Nos centros de detenção líbios permanecem até que lhes seja aprovado o requerimento de asilo ou concedido o estatuto de refugiado. É um processo burocrático e moroso das agências da União Europeia, que demoram anos ou simplesmente não funcionam. Nestes centros, a espera interminável neste processo e as condições a que as pessoas estão sujeitas, fazem com que a esperança já não exista.

Além do apoio médico nos locais de desembarque, quando os barcos retornam a território líbio com migrantes que navegaram por horas ou dias em busca de alcançarem terras seguras na Europa, a Médicos Sem Fronteiras (MSF) apoia também os campos de detenção com consultas médicas e de saúde mental. Sendo a única ONG internacional presente em muitos dos campos de detenção onde atua, garante assim acesso à saúde básica bem como ao seguimento médico de muitos migrantes.

Muitos dos migrantes na Líbia são originários de países com alta prevalência de tuberculose (TB). A falta de acesso a serviços de saúde associada às precárias condições de vida, tanto nos centros de detenção como nas comunidades na Líbia, são críticos na disseminação de TB e no potencial desenvolvimento de resistência a antibióticos.

Em 2020, a MSF inaugurou uma unidade de tuberculose com capacidade para receber desde pacientes com simples tuberculoses até tuberculoses multiresistentes a medicamentos (TB-MDR), sendo a única unidade médica capaz de receber TB-MDR até então.

Além das consultas nos centros de detenção, um acordo estabelecido com o Centro Nacional de Controlo de Doenças (NCDC) em Misrata permitiu iniciar uma parceria entre a MSF e o Ministério da Saúde líbio, com consultas diárias para tuberculose no NCDC com o objetivo de identificar, tratar e fazer o seguimento de TB de cidadãos líbios e de outras nacionalidades e, caso necessário, fazer o encaminhamento para a unidade de TB da MSF. Este apoio abrange migrantes e também a população líbia local.

Nesta missão na Líbia, fui como responsável de laboratório. O meu papel centrou-se na montagem de um laboratório de TB no NCDC. Já ali existia um laboratório, mas encontrava-se sem atividade desde 2011, altura da guerra civil na Líbia. A implantação de técnicas de TB para a deteção e monotorização do tratamento, a formação de técnicos de laboratório locais para as técnicas de TB, bem como para as medidas de prevenção e controlo de infeção, tiveram como objetivo tornar este serviço funcional e autónomo e potencializar o programa nacional de apoio à luta contra a tuberculose.

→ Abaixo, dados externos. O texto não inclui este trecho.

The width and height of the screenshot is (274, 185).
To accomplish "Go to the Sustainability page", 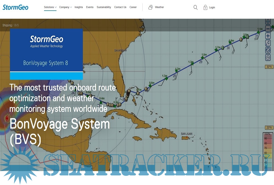I will [104, 7].
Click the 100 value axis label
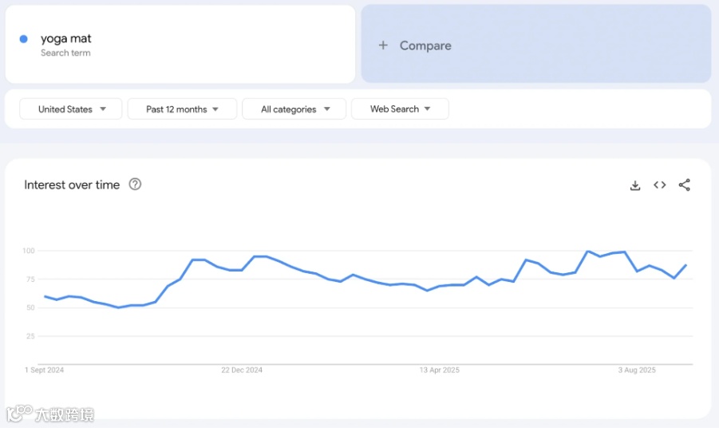719x428 pixels. [x=29, y=251]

Apesar de muitos serviços de saúde e laboratoriais estarem fragilizados e sem funcionamento desde a guerra de 2011, este laboratório está agora apto para providenciar serviços laboratoriais às consultas feitas pela MSF nos campos de detenção, às consultas para a população em geral no NCDC ou a hospitais que se encontrem na periferia.

Durante a minha missão na Líbia e, após a implantação dos serviços de laboratório, a MSF fez ainda um rastreio maciço de tuberculose às pessoas detidas nos campos de detenção onde trabalhamos e deu suporte laboratorial num outro rastreio de TB feito pelo NCDC de Trípoli em prisões de Misrata.

Com um sistema de saúde fragilizado e uma população migrante vulnerável, sem acesso a serviços de saúde, a Líbia fez parte dos 70 países onde a MSF providenciou apoio para o combate à COVID-19: demos formações de controlo de infeção e do uso correto de equipamento individual de proteção, tanto em hospitais como junto de equipas de saúde do Ministério da Saúde, distribuímos material para controlo de infeção nos centros de detenção, fizemos atividades de sensibilização para a higienização, entre muitas outras atividades.

Além do papel médico da MSF ser notoriamente reconhecido neste projeto, este é um exemplo de ação da organização humanitária que surge também da necessidade de mostrar as condições desumanas em que muitos migrantes vivem, assim como a falta de acesso a serviços básicos de saúde e de dignidade. Esta é uma população vulnerável que está longe de ver a sua situação resolvida. Este é um projeto que apela à necessidade urgente de politicas que garantam a humanidade e a proteção de quem percorre caminhos inseguros e que sonha com um futuro melhor ou, em muitos casos, apenas sem guerra.